Your personal brand is greater than your blog posts
November 25, 2007 at 11:21 pm | In Personal Branding, Reputation Management, Success Strategies, social media | 4 CommentsI’ve been investigating the popularity of non-post pages within blogs for the past few months. To no surprise, personal brand pages are more popular than any blog posts. You ask why?
Let’s go over the reasoning behind this phenomenon.
- In order to establish a connection between your writing and your brand, readers hunger for a brand page explaining who you are.
- If a reader or visitor would like to contact you to further a relationship, pose a question or seek an opportunity, they find that information on your brand page.

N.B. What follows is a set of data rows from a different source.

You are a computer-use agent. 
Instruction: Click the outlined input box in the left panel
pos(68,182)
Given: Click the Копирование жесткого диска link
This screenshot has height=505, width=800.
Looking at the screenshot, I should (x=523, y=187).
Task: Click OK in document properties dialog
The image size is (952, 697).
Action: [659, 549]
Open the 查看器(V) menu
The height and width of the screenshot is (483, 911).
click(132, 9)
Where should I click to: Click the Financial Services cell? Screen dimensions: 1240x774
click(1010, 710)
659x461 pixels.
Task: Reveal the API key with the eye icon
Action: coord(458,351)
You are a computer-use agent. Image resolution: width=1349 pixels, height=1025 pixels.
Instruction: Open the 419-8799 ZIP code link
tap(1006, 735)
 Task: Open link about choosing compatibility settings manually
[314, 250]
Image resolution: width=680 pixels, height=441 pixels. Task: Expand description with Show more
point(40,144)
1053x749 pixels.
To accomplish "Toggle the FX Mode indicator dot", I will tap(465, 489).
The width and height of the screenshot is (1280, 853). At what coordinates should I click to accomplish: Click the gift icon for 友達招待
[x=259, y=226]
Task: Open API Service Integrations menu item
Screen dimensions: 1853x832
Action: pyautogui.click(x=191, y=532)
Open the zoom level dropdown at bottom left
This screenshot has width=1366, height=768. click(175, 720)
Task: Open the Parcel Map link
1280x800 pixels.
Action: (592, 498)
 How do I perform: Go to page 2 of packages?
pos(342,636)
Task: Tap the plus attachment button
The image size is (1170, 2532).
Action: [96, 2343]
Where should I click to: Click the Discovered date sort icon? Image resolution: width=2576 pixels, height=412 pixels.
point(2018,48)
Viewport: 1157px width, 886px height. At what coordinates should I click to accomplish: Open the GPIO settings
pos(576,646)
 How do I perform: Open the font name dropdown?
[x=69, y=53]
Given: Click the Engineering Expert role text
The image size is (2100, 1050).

- While reading your posts, if the viewer would like to understand what your credibility is in your topic area, they go to your brand page.
- If a visitor is looking for consulting advice, they transition to your brand page first, prior to your posts.
Your brand page, whether you title it “about me”, “about”, or “yournamehere” is the single greatest asset on your blog. You may position it as a resume, a summary of your work, as a contact point or all three. You may even decide to put your LinkedIn profile on your main page, which may sway people to go there, rather than your personal brand page.
I summarize my brand on my “Dan Schawbel” page and give a link to my personal brand website (danschawbel.com) if readers have more interest as to who I am. You will want to ensure the accuracy of your brand page for reputation management measures and enable comments, so that you can have a conversation on that page, just like a normal blog post.
Here is evidence showing the power of brand pages:

Need a quick brand page assessment? Email me.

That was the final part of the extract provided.